▶ What you have to do
Pictures excluded, copy all of the data below exactly.

▶ Dataset entries
+--
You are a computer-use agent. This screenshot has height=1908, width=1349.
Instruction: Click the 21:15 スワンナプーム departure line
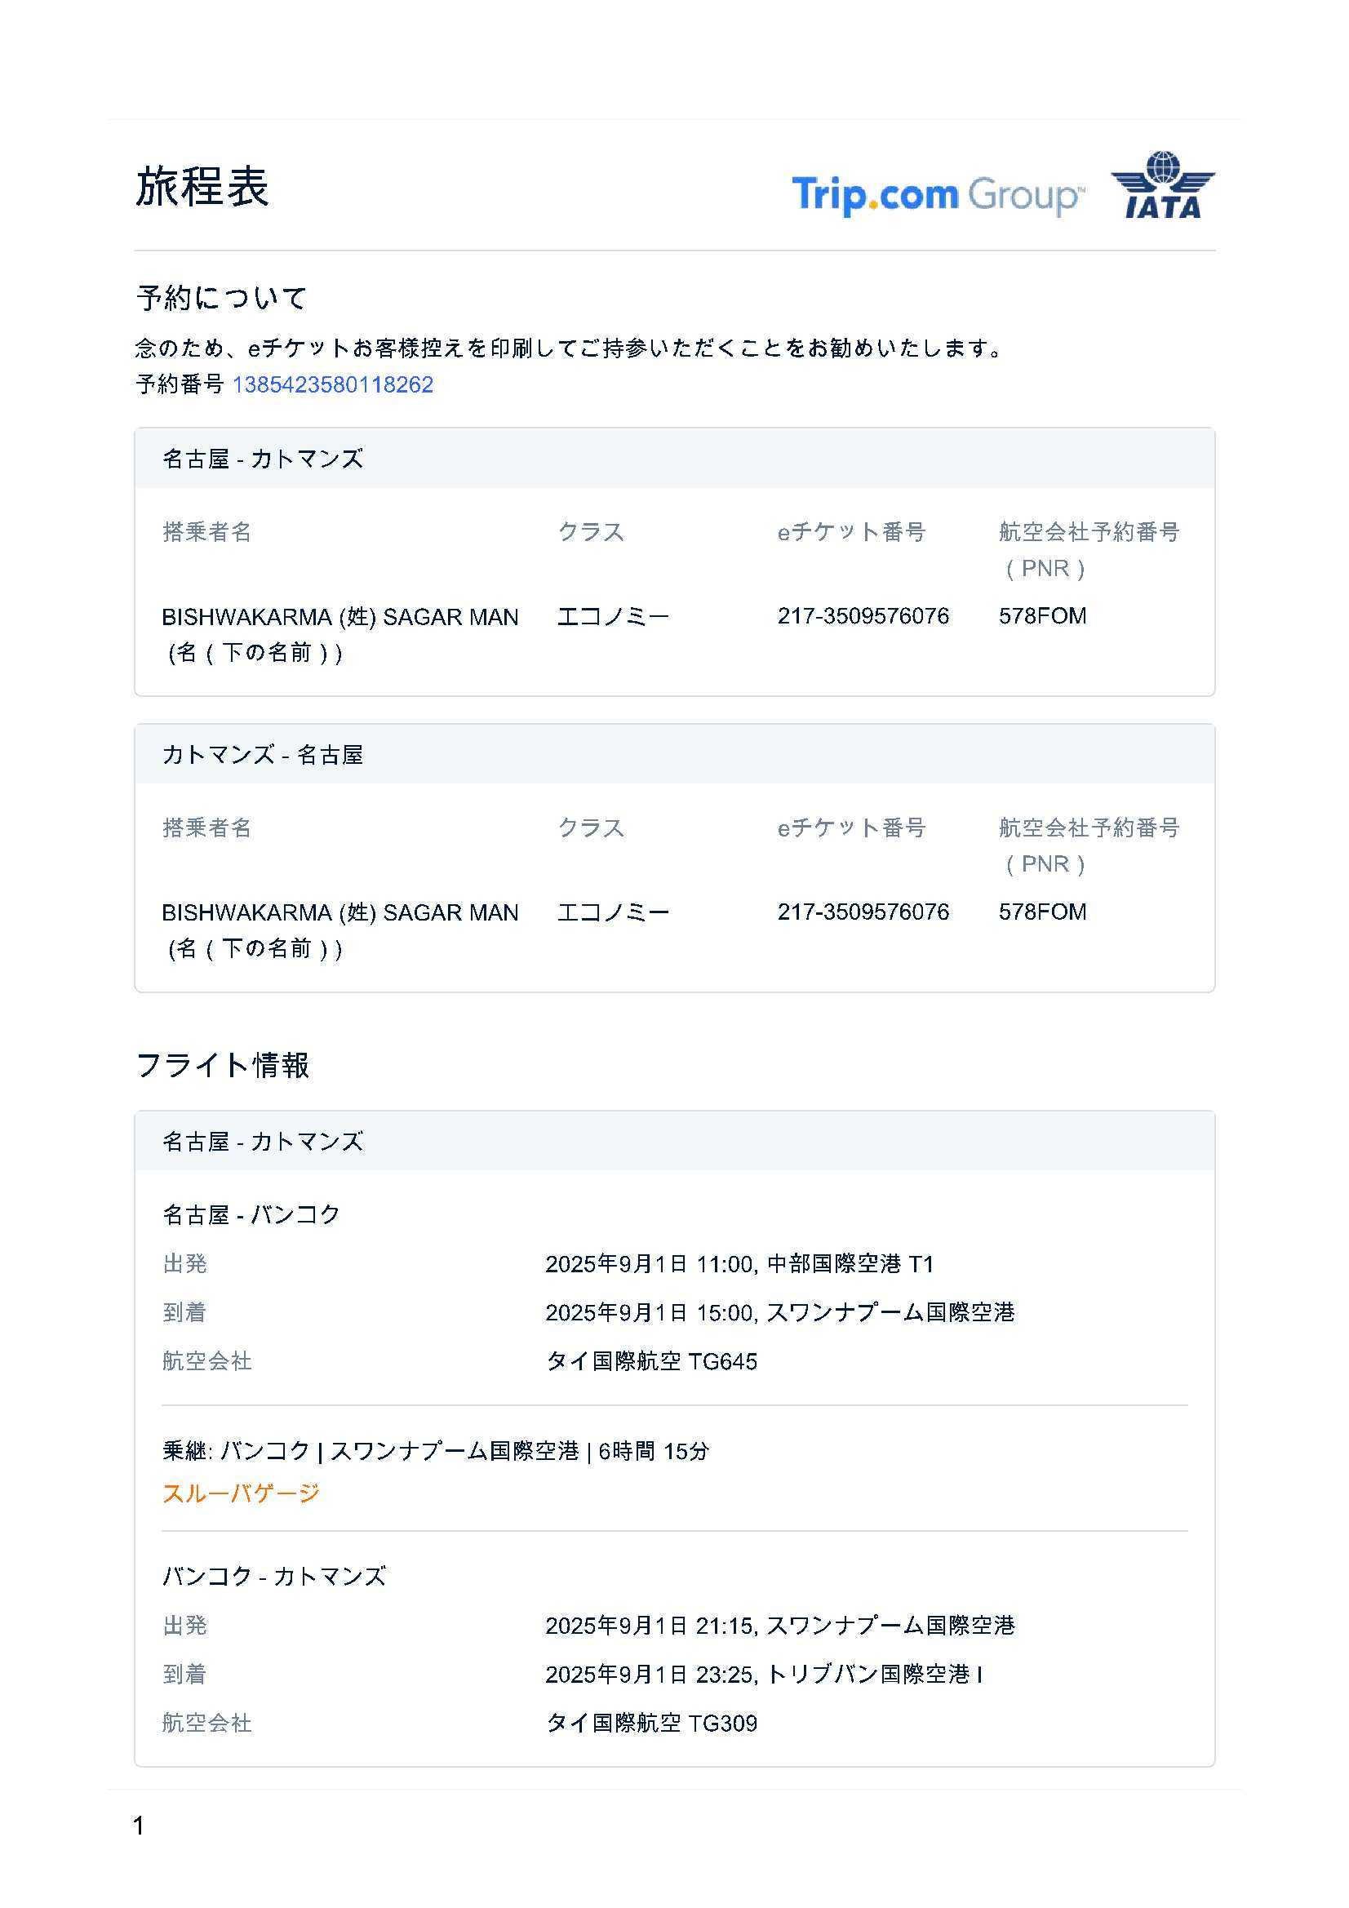tap(779, 1625)
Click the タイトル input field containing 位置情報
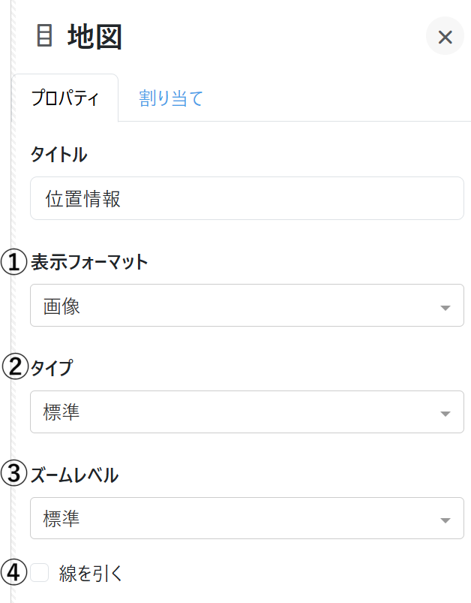Screen dimensions: 471x603 [x=247, y=198]
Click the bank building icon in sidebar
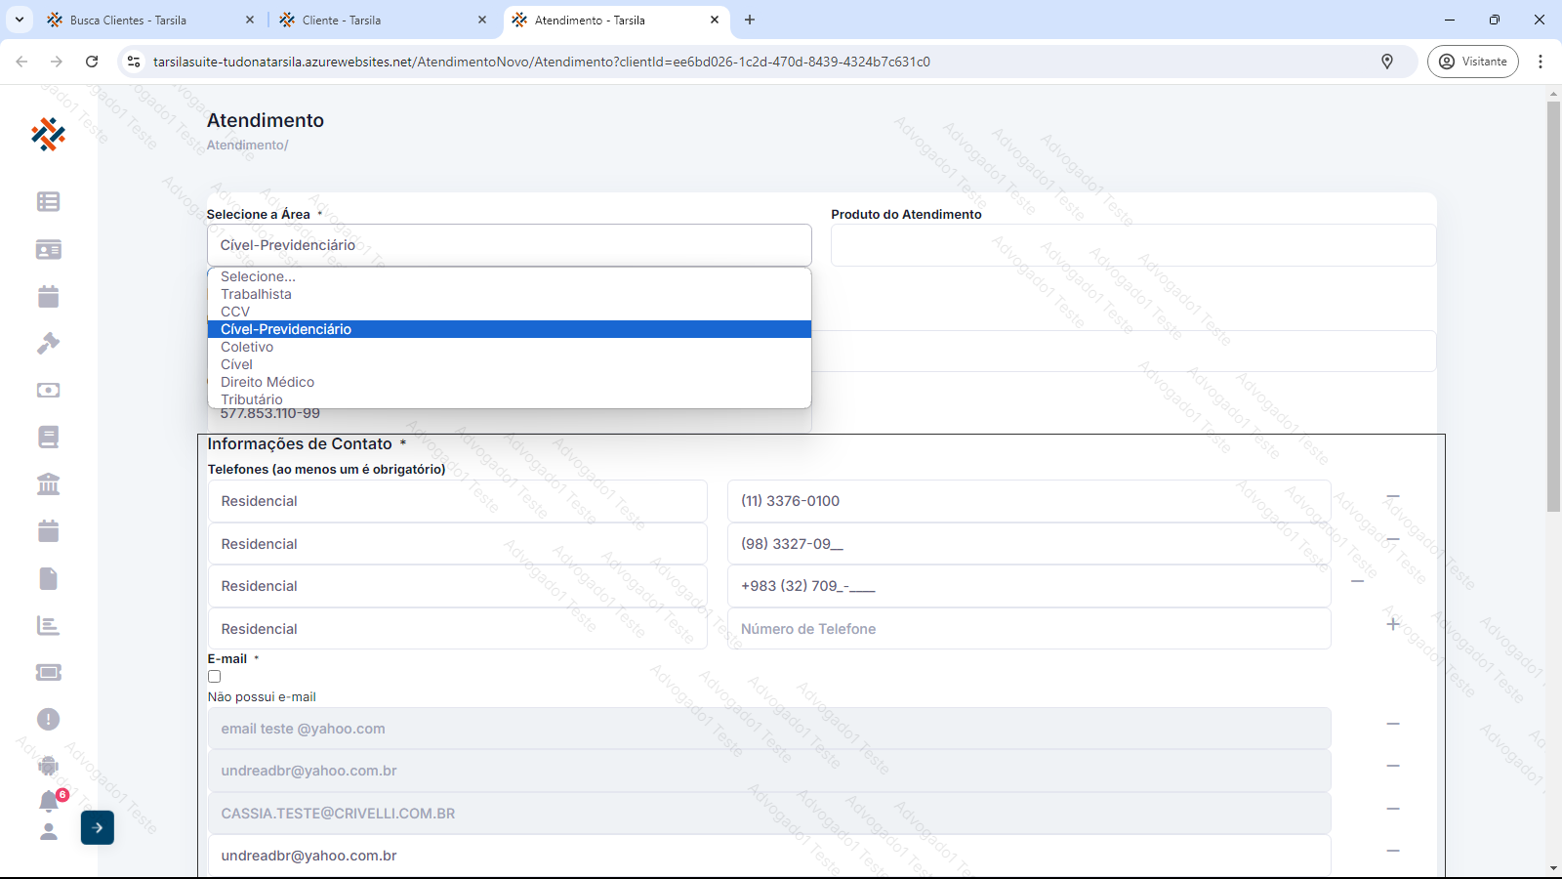Viewport: 1562px width, 879px height. point(48,484)
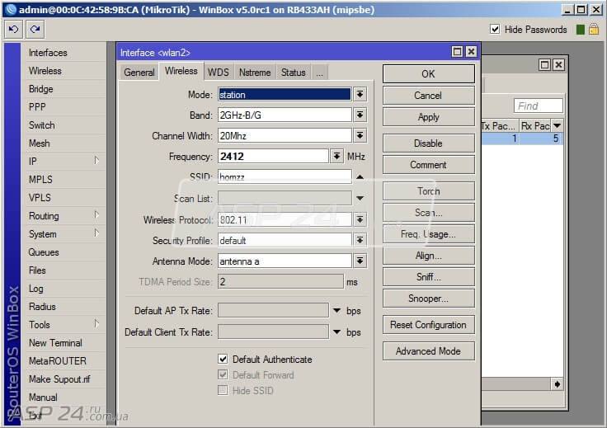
+--
▶ Expected output
You are a computer-use agent. This screenshot has height=1908, width=1349.
Instruction: Click the 21:15 スワンナプーム departure line
tap(779, 1625)
Click the タイトル input field containing 位置情報
Screen dimensions: 471x603 [x=247, y=198]
Click the bank building icon in sidebar
Viewport: 1562px width, 879px height. point(48,484)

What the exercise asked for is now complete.